Niannian, le petit voisin de l’auteur Yan Lianke, raconte la terrible crise de somnambulisme qui a affecté leur village. Un roman rocambolesque et métaphorique.
Niannian, un gamin d’une dizaine d’années, vit dans le village où est né le célèbre écrivain chinois Yan Lianke, bien qu’on le dise un peu simplet, il lit avec délectation tous les livres du célèbre auteur lui tombant sous la main. Depuis un certain temps, il est inquiet car Yan Lianke semble ne plus pouvoir écrire, il aurait perdu l’inspiration. Alors quand le village connait des événements exceptionnels survenant fort rarement, il se croit obligé de les décrire pour en laisser le souvenir. Il invoque tous les dieux et personnages tutélaires dont il a connaissance pour l’assister dans son ambitieuse entreprise ; « Reine mère d’Occident, Bouddha, ! Xuangzang ! Guan Yu et Kong Ming ! Dieu de la littérature ! Pouvez-vous m’aider à retrouver le fil embrouillé de mon histoire ? ».
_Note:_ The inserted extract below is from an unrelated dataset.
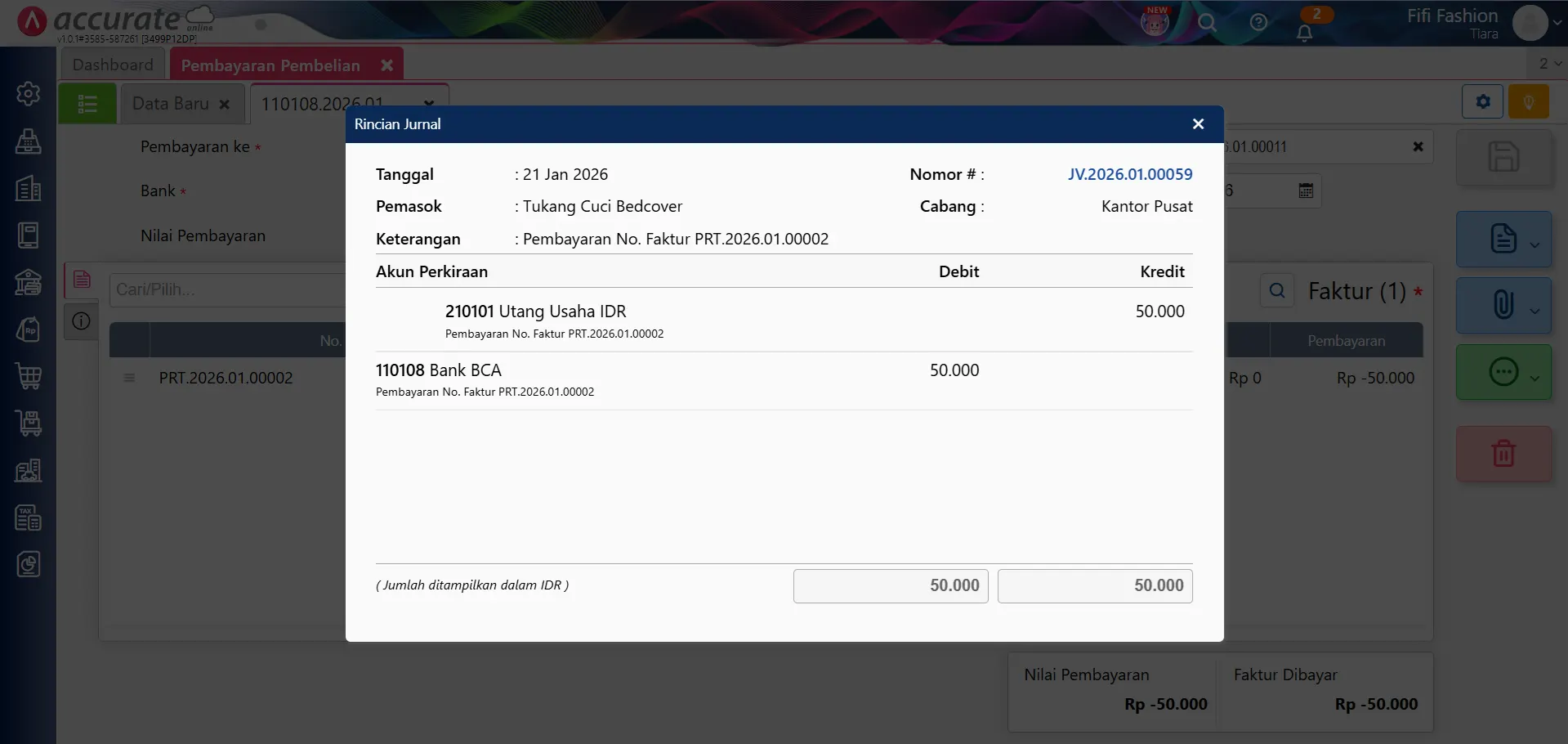This screenshot has height=744, width=1568.
Task: Open the attachment paperclip button
Action: 1503,305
Une crise de somnambulisme sans précédent affecte le village, les habitants perdent toute inhibition, ils font ce qu’ils croient qu’il faut faire, ce qu’ils n’ont jamais osé faire, ils disent ce qu’ils taisaient depuis toujours, ce qu’ils n’auraient jamais osé dire. Une nuit de folie commence ; les paysans fauchent le blé car ils craignent que des pluies entraînent le pourrissement du grain, c’est leur angoisse annuelle ; des couples se déchirent ; des femmes se livrent aux hommes, et, pendant ce temps, ceux qui ne sont pas atteints, pillent les demeures et les commerces des autres. Les habitants des villageois voisins cherchent à profiter de l’aubaine et c’est une bagarre générale, sanglante et meurtrière qui fait rage dans le village où différentes factions se mettent en ordre de bataille. Au point du jour le soleil ne se lève pas, La situation dégénère de plus en plus se transformant en un véritable carnage.
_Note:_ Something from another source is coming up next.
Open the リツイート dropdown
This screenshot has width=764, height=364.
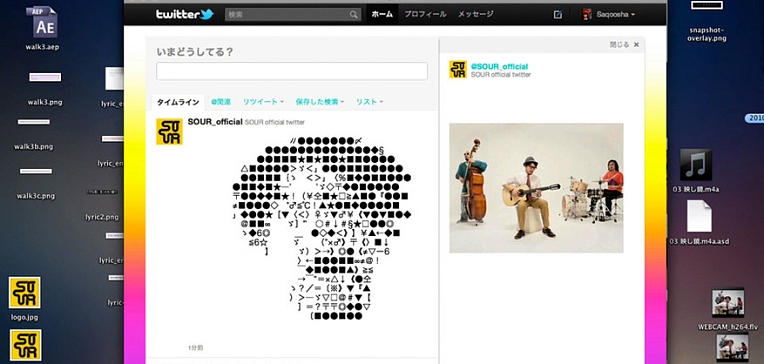(263, 102)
Niannian et son père se démènent comme des diables pour réveiller les endormis et canaliser l’énergie et la voracité des éveillés. Le père voit dans cette situation l’opportunité de se faire pardonner tout le mal qu’il a infligé au gens du village en dénonçant les inhumations au moment où le régime avait imposé la crémation. Ses délations lui rapportaient assez d’argent pour faire prospérer son commerce d’articles funéraires. Il pense qu’injures et coups assénés laveraient son honneur et lui apporteraient le pardon de ses bourreaux.
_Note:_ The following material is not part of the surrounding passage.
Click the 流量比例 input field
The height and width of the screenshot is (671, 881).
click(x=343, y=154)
Cette crise de somnambulisme peut être interprétée comme une métaphore de l’anesthésie de la société infligée, selon Xu Zhiyuan dans son dernier livre Etranger dans mon pays, par le régime maoïste. Les débordements de cette crise de somnambulisme sont, eux, à l’image des événements cruels qui ont affectés l’histoire récente de la Chine : invasions, révolutions, insurrections, guerres civiles… C’est peut-être aussi une image de notre monde en pleine ébullition où les peuples ont déjà oublié l’atrocité de derniers conflits mondiaux en prenant le risque de créer les conditions de nouvelles atrocités. Seuls les innocents comme Niannian resteraient assez lucides et sages mais impuissants devant un tel déferlement de violence.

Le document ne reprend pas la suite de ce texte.